The Black-Boxed Ideology of AWE
Antonio Hamilton and Finola McMahon
Conclusion: Unpacking the Black-Box
If we recall Ernst's (2020) assertion that "AWE used for formative assessment does not improve student writing and may even worsen it," it underscores how when it comes to the black-boxing of the AWE, we do not know what guides the assessment choices concretely. In our study, we found it difficult to know how the AWE is assessing writing (and when we consider this assessment being applied differently across programs, this difficulty increases exponentially). This lack of knowledge could be why AWE may worsen an individual's writing. Some may argue that this black-boxing reflects rubric grading or a writing instructor's unwritten grading criteria. But the difference that remains is a dialogue can be had with an instructor to engage in this socially embedded practice of writing.
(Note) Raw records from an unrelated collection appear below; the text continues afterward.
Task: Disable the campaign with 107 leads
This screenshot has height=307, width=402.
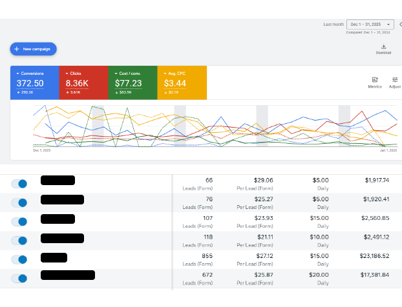Action: tap(20, 222)
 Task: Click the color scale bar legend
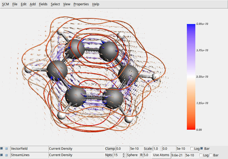[x=190, y=77]
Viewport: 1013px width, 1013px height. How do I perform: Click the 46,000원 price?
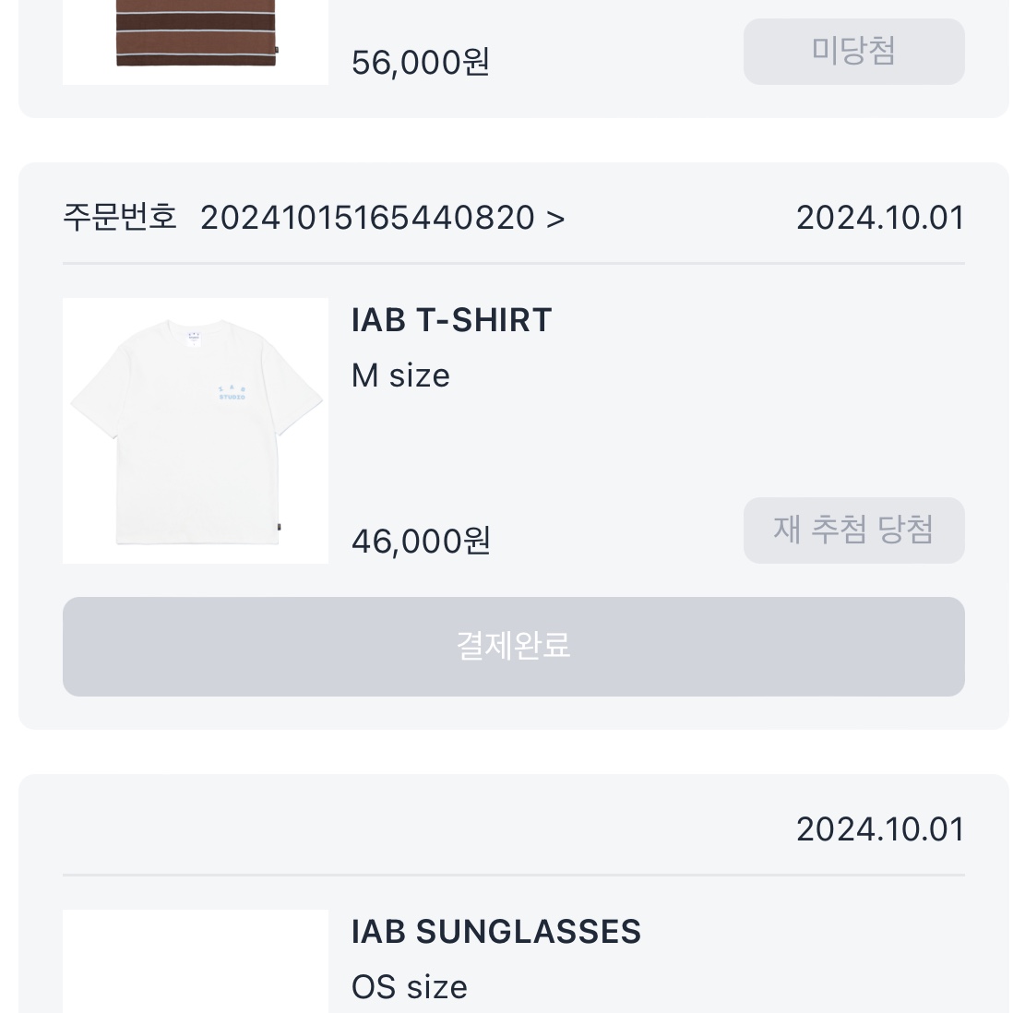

Instead, with AWE, the writer is pressured to accept the assessment, while the programmers are able to conceal themselves behind a digital wall of unknown codes being enacted by an untalkative system of rules. This situation forces the writer to not only understand the writing they are doing, but why the AWE assessed them the way it did. How often have we sat next to a person (or been the person ourselves) playing a digital game and yelling when the software glitched or disrupted the player unexpectedly? The same frustration, we believe, exists when an AWE provides an unexplained, unwanted assessment towards a writer.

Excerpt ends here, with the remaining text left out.